Language of document : ECLI:EU:T:2021:597

BESCHIKKING VAN HET GERECHT (Tweede kamer)

13 september 2021 (*)

„Procedure – Verzoek tot herziening – Uniemerk – Oppositieprocedure – Beroep tegen een beslissing van het EUIPO houdende gedeeltelijke weigering van inschrijving van een merk – Intrekking van de oppositie vóór de betekening van de beschikking houdende verwerping van het beroep – Feit dat onbekend was aan verzoekende partij en het Gerecht – Herziening van de beschikking – Afdoening zonder beslissing”

In zaak T‑616/19 REV,

Katjes Fassin GmbH & Co. KG, gevestigd te Emmerich am Rhein (Duitsland), vertegenwoordigd door T. Schmitz, S. Stolzenburg-Wiemer, M. Breuer en I. Dimitrov, advocaten,

verzoekster,

tegen

Bureau voor intellectuele eigendom van de Europese Unie (EUIPO), vertegenwoordigd door A. Söder als gemachtigde,

verweerder,

andere partij in de procedure bij de kamer van beroep van het EUIPO, interveniënte voor het Gerecht:

Haribo The Netherlands & Belgium BV, gevestigd te Breda (Nederland), vertegenwoordigd dor A. Tiemann en C. Elkemann, advocaten,

betreffende een verzoek tot herziening van de beschikking van 10 juli 2020, Katjes Fassin/EUIPO – Haribo The Netherlands & Belgium (WONDERLAND) (T‑616/19, niet gepubliceerd, EU:T:2020:334),

geeft

HET GERECHT (Tweede kamer),

samengesteld als volgt: V. Tomljenović, president, F. Schalin en I. Nõmm (rapporteur), rechters,

griffier: E. Coulon,

de navolgende

Beschikking

 Feiten

1        Op 18 januari 2017 heeft verzoekster, Katjes Fassin GmbH & Co. KG, een Uniemerkaanvraag ingediend bij het Bureau voor intellectuele eigendom van de Europese Unie (EUIPO) krachtens verordening (EG) nr. 207/2009 van de Raad van 26 februari 2009 inzake het Uniemerk (PB 2009, L 78, blz. 1), zoals gewijzigd [vervangen door verordening (EU) 2017/1001 van het Europees Parlement en de Raad van 14 juni 2017 inzake het Uniemerk (PB 2017, L 154, blz. 1)].

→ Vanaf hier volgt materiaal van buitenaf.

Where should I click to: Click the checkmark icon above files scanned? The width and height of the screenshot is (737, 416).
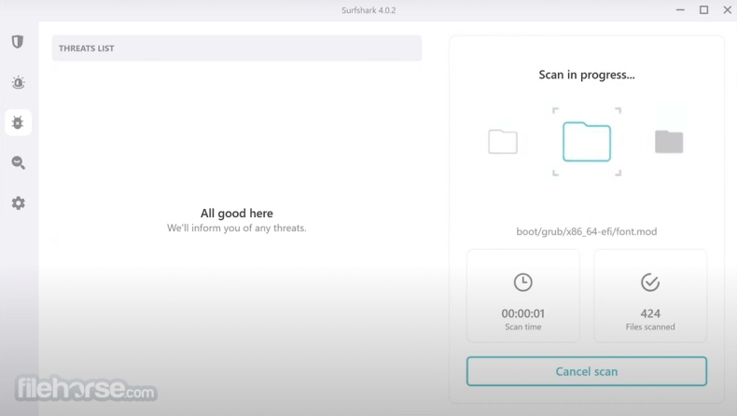click(x=650, y=282)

2        Deze aanvraag betreft het woordteken WONDERLAND voor waren van klasse 30 in de zin van de Overeenkomst van Nice van 15 juni 1957 betreffende de internationale classificatie van de waren en diensten ten behoeve van de inschrijving van merken, zoals herzien en gewijzigd.

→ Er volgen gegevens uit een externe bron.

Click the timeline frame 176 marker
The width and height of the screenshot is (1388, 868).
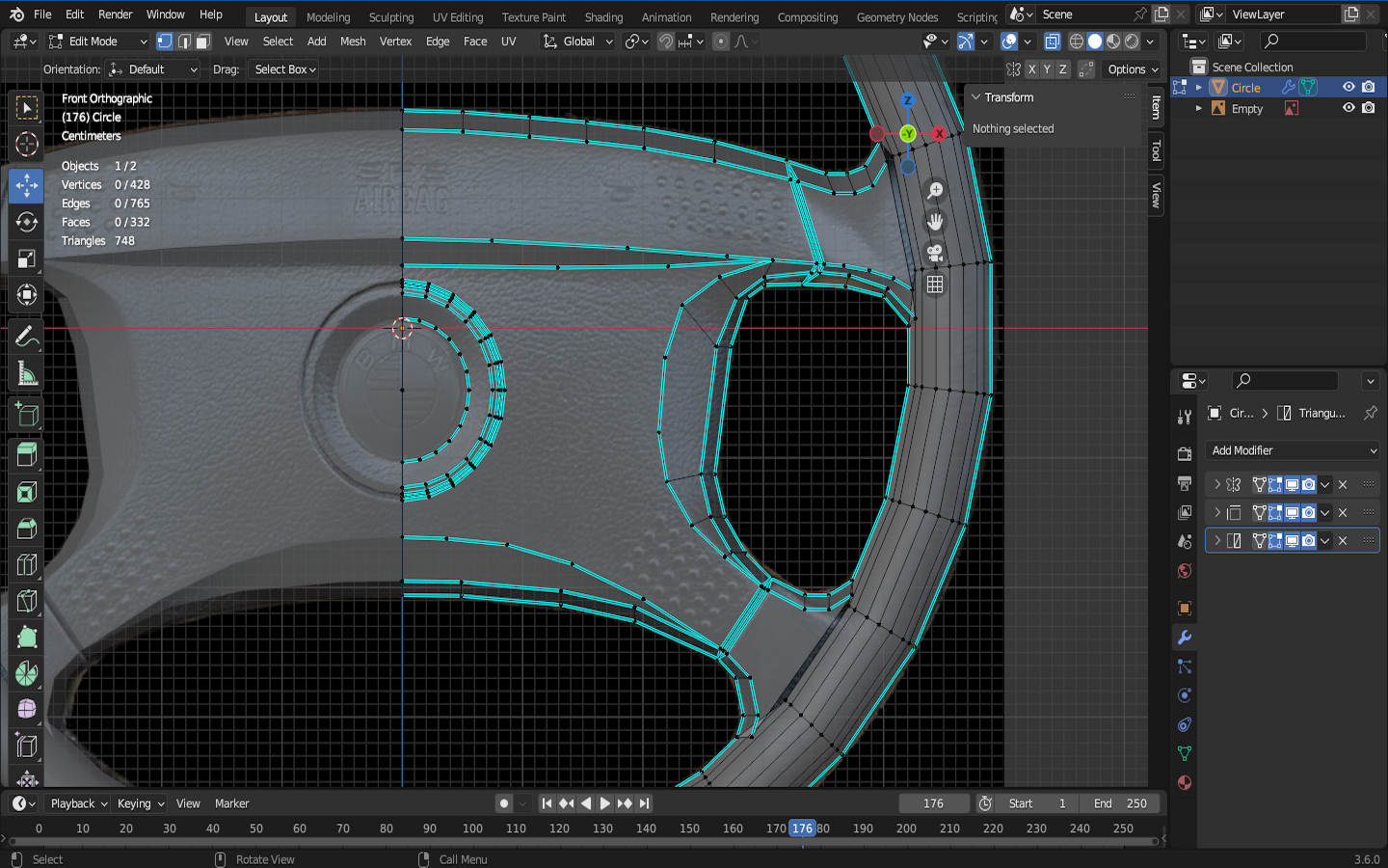point(802,828)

3        De merkaanvraag is gepubliceerd in het Uniemerkenblad nr. 2017/017 van 26 januari 2017.

4        Op 22 maart 2017 heeft Haribo The Netherlands & Belgium BV krachtens artikel 41 van verordening nr. 207/2009 (thans artikel 46 van verordening 2017/1001) oppositie ingesteld tegen de inschrijving van het merk WONDERLAND voor alle waren waarop de inschrijvingsaanvraag betrekking heeft.

5        De oppositie was met name gebaseerd op het oudere Benelux-woordmerk WONDERMIX, dat op 1 juli 2015 onder nummer 974248 is ingeschreven voor waren van klasse 30.

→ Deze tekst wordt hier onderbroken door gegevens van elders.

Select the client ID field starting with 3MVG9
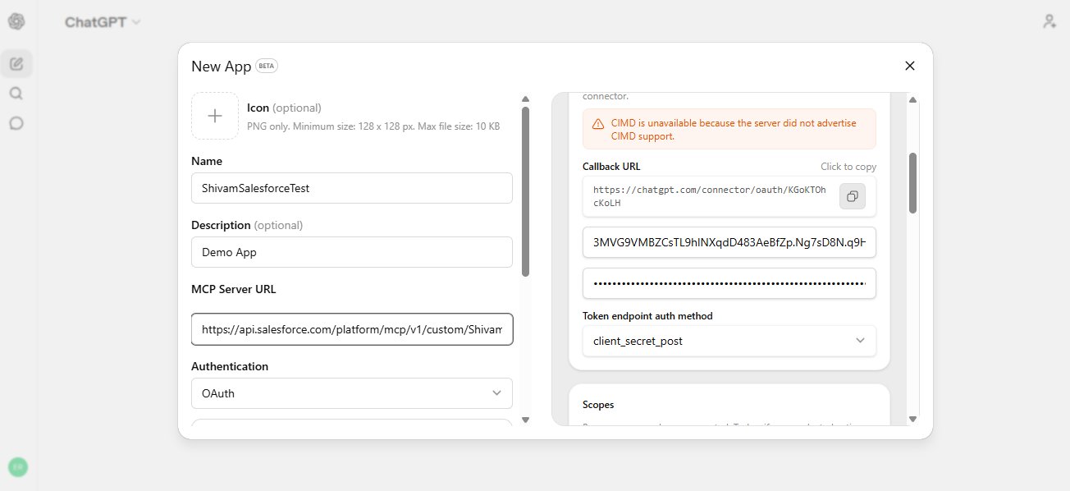The image size is (1070, 491). click(x=729, y=242)
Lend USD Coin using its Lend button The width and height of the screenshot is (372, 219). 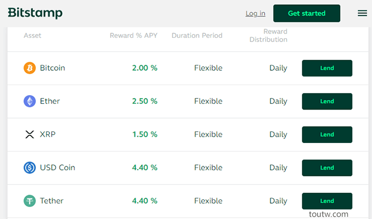pos(327,168)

6        Ter ondersteuning van de oppositie werd de weigeringsgrond van artikel 8, lid 1, onder b), van verordening nr. 207/2009 [thans artikel 8, lid 1, onder b), van verordening 2017/1001] aangevoerd.

7        Op 7 september 2018 heeft de oppositieafdeling de oppositie toegewezen op grond van het bestaan van gevaar voor verwarring met het oudere Benelux-merk voor alle waren waarop de aanvraag tot inschrijving van het merk WONDERLAND betrekking had.

8        Op 6 november 2018 heeft verzoekster bij het EUIPO beroep tegen de beslissing van de oppositieafdeling ingesteld krachtens de artikelen 66 tot en met 71 van verordening 2017/1001.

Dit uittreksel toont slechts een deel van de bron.